* **Assignment**
Which of the lines below include "computer"? Each one should be copied out.

╭──

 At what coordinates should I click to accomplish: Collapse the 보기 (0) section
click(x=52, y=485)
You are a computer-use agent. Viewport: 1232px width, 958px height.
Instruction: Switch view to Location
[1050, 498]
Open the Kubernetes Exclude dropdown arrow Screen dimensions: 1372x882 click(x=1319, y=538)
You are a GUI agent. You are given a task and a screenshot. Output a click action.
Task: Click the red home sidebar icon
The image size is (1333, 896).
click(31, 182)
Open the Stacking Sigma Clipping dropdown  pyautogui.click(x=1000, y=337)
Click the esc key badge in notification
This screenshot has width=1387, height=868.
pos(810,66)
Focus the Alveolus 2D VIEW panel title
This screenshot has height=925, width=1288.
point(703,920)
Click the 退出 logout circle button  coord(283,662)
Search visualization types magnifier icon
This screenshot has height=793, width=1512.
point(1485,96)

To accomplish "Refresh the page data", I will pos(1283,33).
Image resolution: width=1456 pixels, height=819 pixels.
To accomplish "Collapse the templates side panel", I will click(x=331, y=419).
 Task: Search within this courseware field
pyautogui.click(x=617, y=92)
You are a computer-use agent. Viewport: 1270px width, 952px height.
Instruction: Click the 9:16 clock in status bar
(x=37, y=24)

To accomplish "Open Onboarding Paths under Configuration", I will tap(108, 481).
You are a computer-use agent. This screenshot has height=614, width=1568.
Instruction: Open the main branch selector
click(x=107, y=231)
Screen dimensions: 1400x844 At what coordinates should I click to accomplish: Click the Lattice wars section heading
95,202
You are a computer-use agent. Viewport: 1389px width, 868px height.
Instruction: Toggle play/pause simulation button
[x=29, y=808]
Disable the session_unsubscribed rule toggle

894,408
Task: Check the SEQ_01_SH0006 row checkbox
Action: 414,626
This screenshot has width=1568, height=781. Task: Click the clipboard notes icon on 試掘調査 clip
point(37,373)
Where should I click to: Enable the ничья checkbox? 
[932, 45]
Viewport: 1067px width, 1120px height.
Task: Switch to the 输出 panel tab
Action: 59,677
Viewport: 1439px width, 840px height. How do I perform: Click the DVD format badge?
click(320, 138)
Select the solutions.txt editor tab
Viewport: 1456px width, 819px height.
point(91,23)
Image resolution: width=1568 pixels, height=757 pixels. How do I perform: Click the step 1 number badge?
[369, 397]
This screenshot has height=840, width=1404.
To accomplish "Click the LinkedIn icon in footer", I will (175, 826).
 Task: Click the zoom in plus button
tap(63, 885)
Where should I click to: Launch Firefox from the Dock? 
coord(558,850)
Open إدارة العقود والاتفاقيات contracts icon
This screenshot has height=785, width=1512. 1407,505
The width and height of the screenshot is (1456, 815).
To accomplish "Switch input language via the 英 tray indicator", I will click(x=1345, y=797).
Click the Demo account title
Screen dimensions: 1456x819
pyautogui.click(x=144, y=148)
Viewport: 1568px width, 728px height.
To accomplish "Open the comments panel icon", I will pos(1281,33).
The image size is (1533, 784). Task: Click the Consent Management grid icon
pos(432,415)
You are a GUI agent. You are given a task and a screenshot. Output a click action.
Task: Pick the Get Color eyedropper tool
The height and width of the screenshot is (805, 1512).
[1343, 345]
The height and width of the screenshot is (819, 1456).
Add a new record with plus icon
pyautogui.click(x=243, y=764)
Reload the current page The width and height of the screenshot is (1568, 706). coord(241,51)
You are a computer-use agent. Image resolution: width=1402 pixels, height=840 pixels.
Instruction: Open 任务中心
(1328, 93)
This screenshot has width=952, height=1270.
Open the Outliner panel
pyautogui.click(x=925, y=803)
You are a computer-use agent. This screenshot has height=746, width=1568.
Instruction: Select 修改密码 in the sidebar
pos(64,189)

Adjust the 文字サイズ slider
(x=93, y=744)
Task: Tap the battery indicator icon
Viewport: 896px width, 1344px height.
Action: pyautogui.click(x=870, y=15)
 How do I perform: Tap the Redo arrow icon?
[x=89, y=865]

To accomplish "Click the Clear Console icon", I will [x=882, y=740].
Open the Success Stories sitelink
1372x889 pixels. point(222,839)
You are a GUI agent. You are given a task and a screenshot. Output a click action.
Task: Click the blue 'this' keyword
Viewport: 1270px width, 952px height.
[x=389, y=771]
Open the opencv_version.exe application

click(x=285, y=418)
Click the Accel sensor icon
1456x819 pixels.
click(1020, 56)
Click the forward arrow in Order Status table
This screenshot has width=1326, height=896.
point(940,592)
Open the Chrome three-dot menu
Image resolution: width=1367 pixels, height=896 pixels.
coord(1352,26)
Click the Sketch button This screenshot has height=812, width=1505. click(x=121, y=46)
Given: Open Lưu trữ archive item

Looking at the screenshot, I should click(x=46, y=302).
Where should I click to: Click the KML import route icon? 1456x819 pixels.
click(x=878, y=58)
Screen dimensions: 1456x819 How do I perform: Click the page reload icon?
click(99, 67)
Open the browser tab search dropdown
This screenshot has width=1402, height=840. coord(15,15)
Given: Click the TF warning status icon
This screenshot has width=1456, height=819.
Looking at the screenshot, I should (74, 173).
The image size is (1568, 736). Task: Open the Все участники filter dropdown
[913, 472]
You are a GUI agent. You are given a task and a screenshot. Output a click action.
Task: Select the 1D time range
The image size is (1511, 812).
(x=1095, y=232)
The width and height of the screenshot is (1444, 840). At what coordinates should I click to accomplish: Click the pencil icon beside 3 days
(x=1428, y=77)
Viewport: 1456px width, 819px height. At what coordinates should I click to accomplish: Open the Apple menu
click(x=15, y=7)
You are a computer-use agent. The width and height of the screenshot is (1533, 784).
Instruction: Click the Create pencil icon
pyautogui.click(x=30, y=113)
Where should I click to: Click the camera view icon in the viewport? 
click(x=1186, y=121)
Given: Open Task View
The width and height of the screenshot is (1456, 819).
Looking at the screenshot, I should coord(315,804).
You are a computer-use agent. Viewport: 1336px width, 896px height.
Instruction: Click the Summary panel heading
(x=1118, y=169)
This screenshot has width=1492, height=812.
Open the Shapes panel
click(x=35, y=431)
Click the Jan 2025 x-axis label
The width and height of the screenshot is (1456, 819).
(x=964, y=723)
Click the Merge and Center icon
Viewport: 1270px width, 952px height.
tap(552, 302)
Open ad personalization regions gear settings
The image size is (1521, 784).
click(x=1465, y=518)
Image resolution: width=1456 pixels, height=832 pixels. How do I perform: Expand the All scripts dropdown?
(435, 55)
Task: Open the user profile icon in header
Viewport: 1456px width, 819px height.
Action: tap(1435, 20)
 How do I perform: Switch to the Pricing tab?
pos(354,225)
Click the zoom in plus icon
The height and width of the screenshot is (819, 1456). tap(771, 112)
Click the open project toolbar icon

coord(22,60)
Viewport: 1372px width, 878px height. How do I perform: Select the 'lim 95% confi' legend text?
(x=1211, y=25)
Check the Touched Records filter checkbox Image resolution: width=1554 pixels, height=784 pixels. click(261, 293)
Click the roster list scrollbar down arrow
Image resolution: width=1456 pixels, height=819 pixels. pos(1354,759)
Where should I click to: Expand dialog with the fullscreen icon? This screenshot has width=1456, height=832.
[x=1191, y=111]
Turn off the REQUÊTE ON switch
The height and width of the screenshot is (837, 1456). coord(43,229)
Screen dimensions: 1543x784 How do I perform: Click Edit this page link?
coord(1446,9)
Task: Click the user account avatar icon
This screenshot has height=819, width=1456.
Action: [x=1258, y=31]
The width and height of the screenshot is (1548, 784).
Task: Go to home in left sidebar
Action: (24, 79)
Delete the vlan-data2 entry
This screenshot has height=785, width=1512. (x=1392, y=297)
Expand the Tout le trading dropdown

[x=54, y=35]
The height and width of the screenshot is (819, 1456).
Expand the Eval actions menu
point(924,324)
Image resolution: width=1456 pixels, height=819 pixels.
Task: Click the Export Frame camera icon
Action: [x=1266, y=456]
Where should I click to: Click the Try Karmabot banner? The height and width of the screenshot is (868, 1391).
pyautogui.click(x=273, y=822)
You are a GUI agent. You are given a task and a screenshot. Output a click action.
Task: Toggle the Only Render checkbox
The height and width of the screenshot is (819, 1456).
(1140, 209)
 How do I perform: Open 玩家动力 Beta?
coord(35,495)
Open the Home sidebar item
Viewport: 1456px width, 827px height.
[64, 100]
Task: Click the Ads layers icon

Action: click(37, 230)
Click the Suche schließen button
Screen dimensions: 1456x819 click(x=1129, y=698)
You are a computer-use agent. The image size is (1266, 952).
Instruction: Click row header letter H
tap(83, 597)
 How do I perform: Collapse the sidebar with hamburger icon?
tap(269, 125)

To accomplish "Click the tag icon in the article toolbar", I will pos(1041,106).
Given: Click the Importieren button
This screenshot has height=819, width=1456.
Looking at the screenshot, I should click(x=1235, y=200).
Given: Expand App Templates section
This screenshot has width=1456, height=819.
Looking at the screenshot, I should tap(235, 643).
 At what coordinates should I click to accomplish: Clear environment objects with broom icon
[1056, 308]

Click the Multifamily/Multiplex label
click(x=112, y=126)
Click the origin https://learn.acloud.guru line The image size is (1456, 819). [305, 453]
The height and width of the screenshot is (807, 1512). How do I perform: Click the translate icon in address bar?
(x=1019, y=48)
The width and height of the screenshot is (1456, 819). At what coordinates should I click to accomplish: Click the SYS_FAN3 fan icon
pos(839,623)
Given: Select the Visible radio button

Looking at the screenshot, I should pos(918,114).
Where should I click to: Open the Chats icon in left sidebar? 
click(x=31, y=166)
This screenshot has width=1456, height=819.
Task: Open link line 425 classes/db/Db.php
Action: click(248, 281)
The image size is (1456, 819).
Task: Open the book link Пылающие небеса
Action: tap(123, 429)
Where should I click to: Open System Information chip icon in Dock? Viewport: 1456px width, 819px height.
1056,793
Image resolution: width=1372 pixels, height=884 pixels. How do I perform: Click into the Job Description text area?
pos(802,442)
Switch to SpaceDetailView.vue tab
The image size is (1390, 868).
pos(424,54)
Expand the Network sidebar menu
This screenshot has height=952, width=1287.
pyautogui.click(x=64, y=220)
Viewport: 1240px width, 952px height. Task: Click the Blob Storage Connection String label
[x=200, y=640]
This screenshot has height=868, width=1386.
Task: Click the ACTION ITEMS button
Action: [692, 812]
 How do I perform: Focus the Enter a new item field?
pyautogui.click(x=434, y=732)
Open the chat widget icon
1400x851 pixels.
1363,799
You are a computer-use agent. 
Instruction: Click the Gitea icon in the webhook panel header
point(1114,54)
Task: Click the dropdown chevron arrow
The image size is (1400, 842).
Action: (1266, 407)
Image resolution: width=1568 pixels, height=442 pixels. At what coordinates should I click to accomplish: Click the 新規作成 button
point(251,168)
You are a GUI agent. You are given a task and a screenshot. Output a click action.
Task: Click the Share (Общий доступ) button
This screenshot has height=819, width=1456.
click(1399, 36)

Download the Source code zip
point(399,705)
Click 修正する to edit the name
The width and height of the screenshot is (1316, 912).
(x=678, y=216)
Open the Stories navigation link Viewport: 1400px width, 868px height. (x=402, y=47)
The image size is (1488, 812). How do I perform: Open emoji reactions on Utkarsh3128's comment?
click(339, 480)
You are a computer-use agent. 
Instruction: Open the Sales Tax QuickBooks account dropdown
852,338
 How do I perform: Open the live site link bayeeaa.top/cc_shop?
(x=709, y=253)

╰──

* **Response to the exercise**
You are a computer-use agent. Viewport: 1232px width, 958px height.
You are a computer-use agent. Viewport: 1270px width, 952px height.
You are a computer-use agent. This screenshot has height=614, width=1568.
You are a computer-use agent. Viewport: 1389px width, 868px height.
You are a computer-use agent. Image resolution: width=1402 pixels, height=840 pixels.
You are a computer-use agent. This screenshot has height=746, width=1568.
You are a computer-use agent. The width and height of the screenshot is (1533, 784).
You are a computer-use agent. Viewport: 1336px width, 896px height.
You are a computer-use agent. The image size is (1266, 952).
You are a computer-use agent. 
You are a computer-use agent. 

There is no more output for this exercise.